GOAL OF THE EXERCISE ::
Rewrite the entries from the line containing "This screenshot has width=1032, height=423." through the line containing "click(x=901, y=603)", inclusive, replacing "column header" with "table heading" and changing nothing else. Leave the pictures out.

STORED DATA ::
[start]
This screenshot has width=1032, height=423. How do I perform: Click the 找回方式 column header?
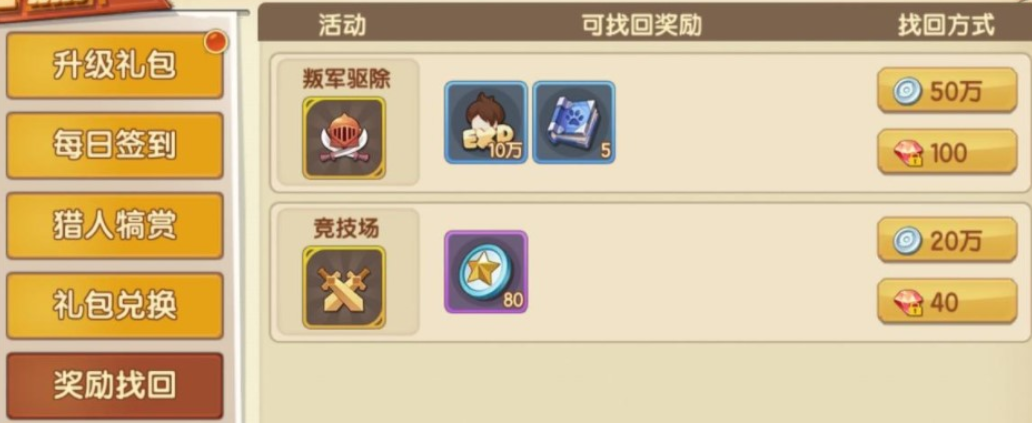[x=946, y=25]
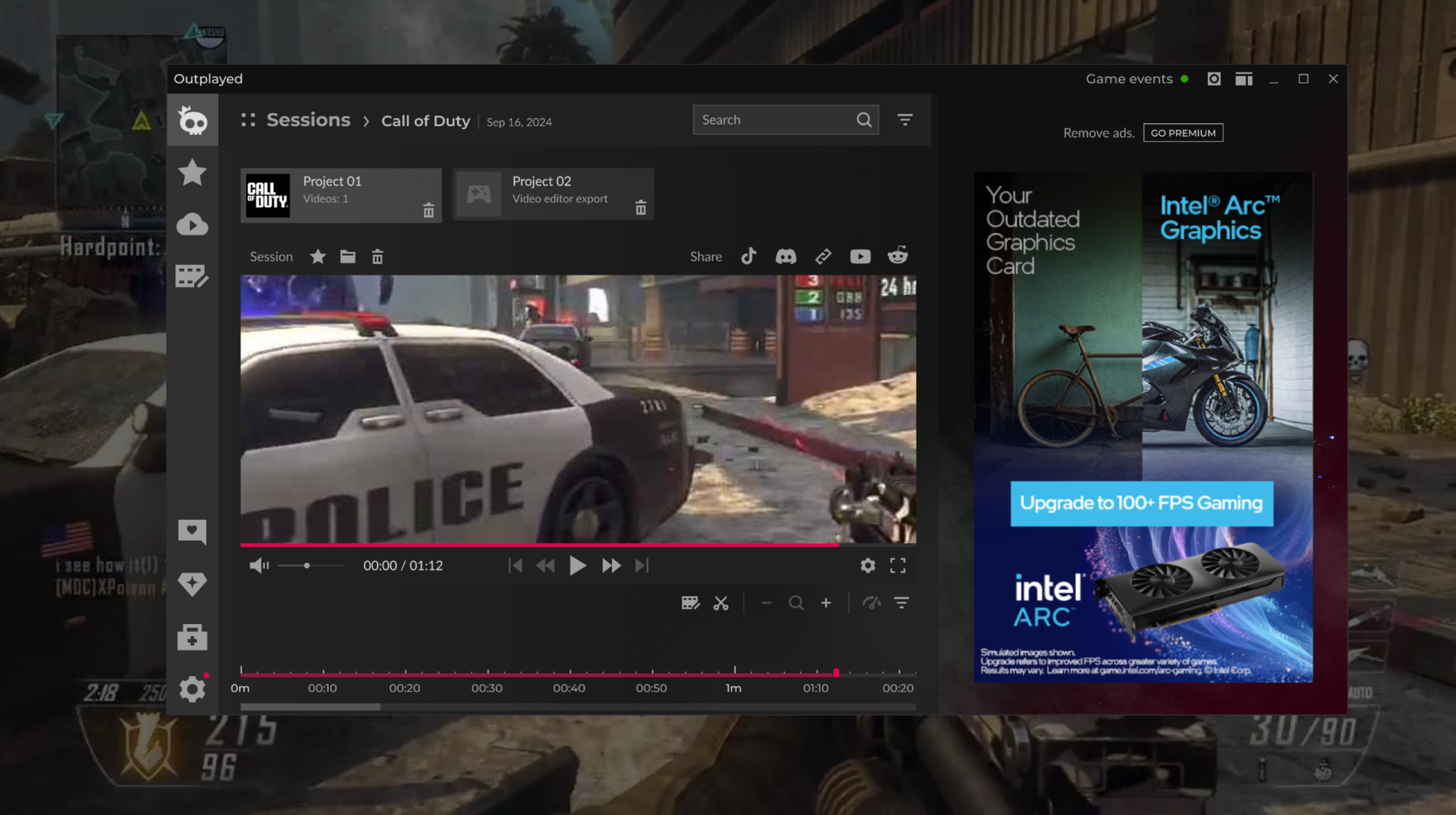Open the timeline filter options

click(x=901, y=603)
[end]
[start]
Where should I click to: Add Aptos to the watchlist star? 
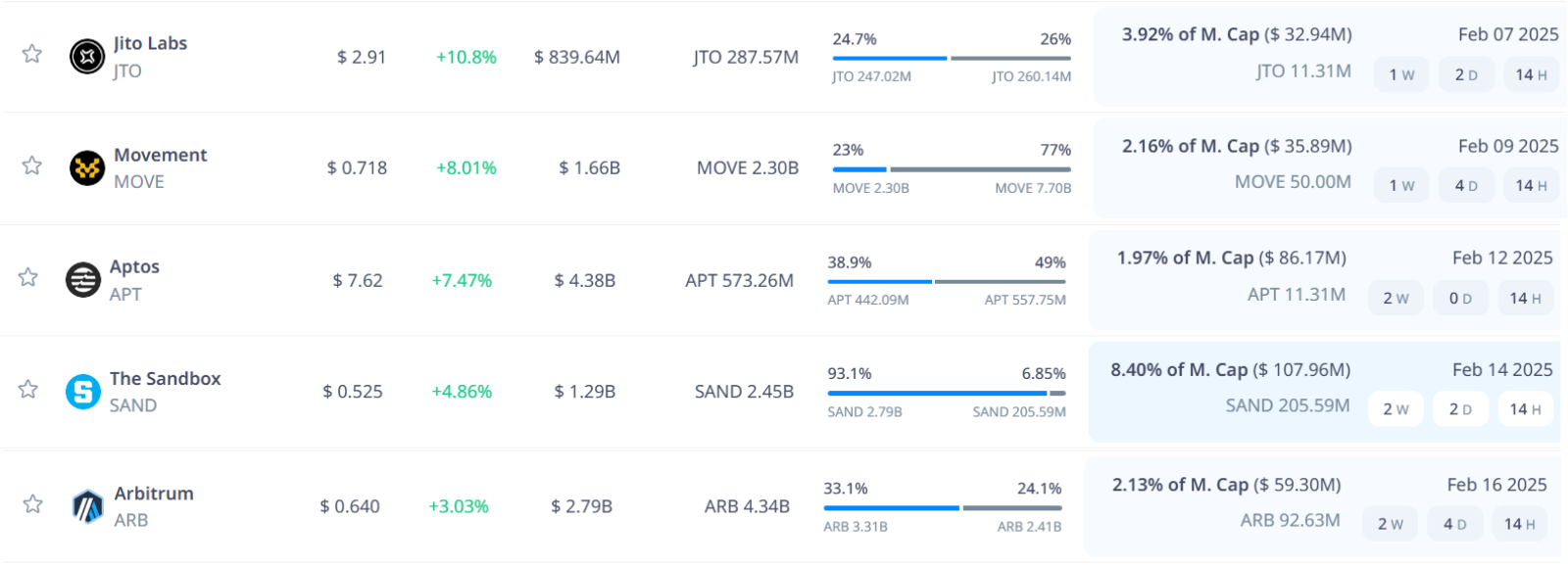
[end]
[start]
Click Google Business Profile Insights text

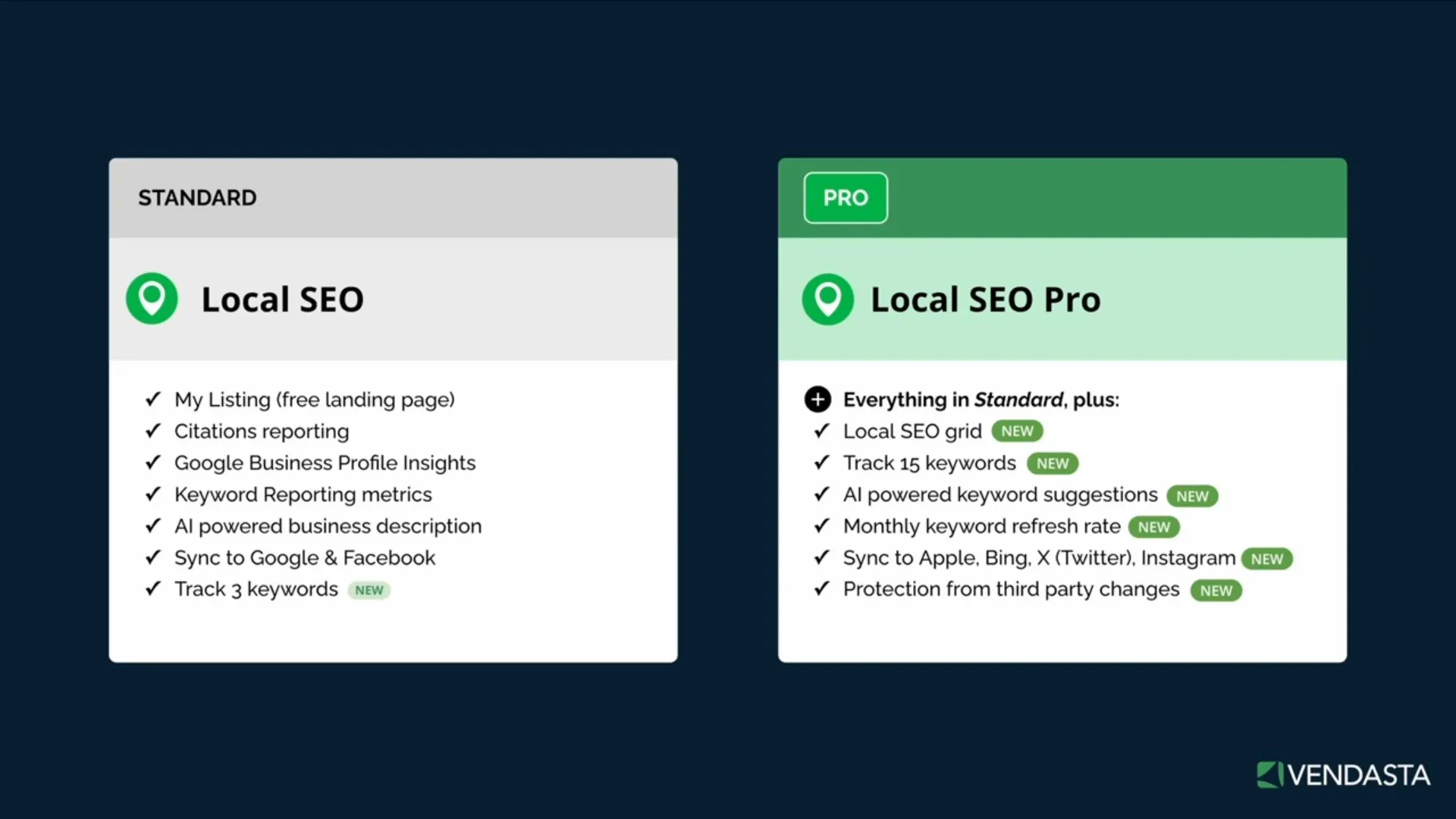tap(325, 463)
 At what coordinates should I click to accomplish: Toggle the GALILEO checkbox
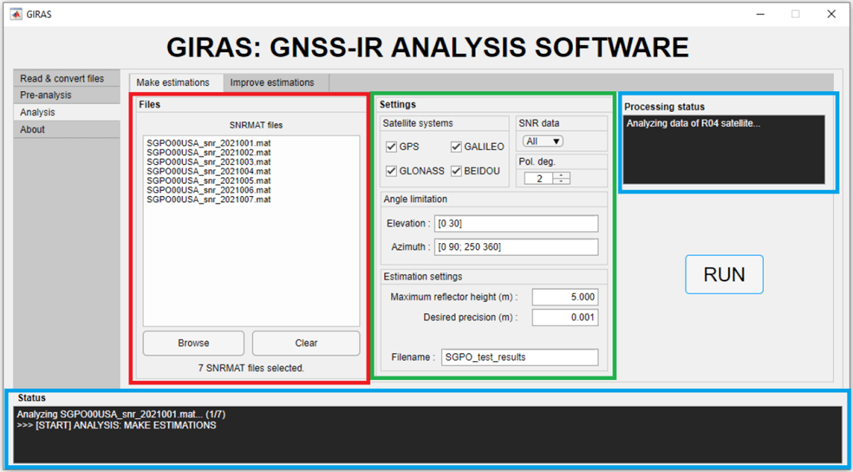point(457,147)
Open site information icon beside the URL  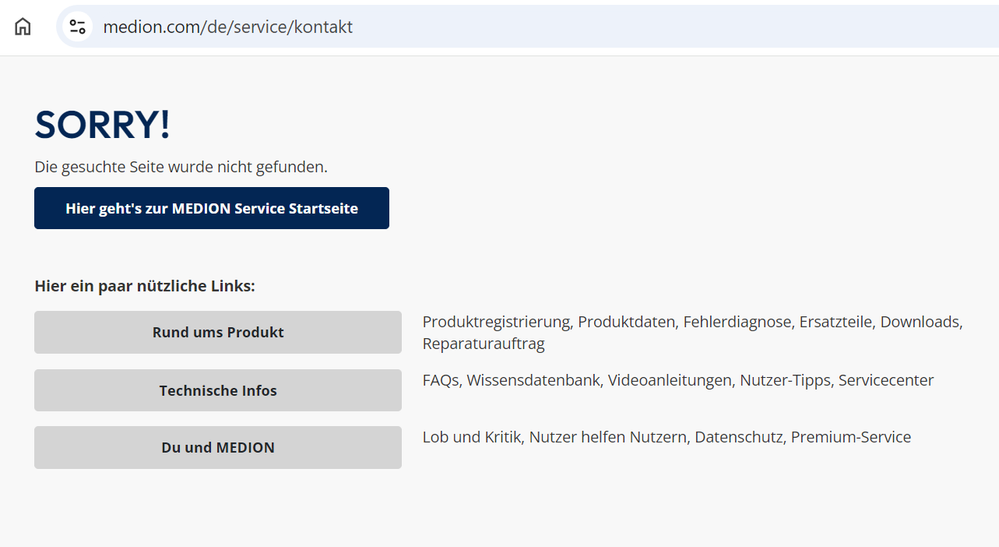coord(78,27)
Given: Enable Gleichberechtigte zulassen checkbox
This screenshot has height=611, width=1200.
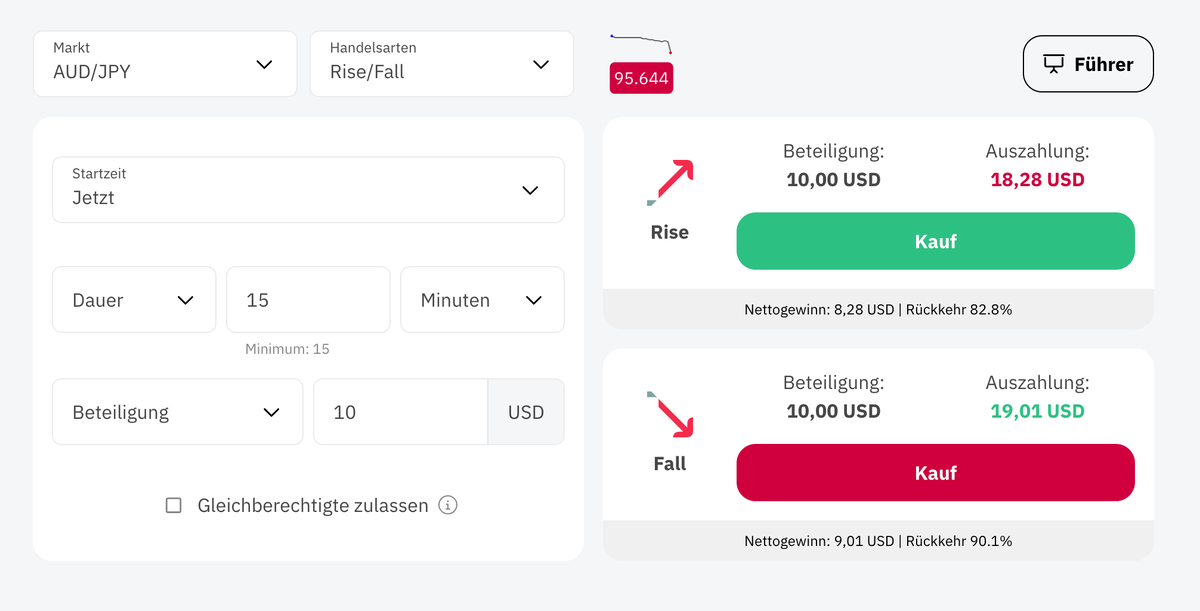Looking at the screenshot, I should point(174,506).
[end]
TASK ANSWER ::
This screenshot has width=1032, height=423. How do I perform: Click the 找回方式 table heading?
[x=946, y=25]
Open the timeline filter options

click(x=901, y=603)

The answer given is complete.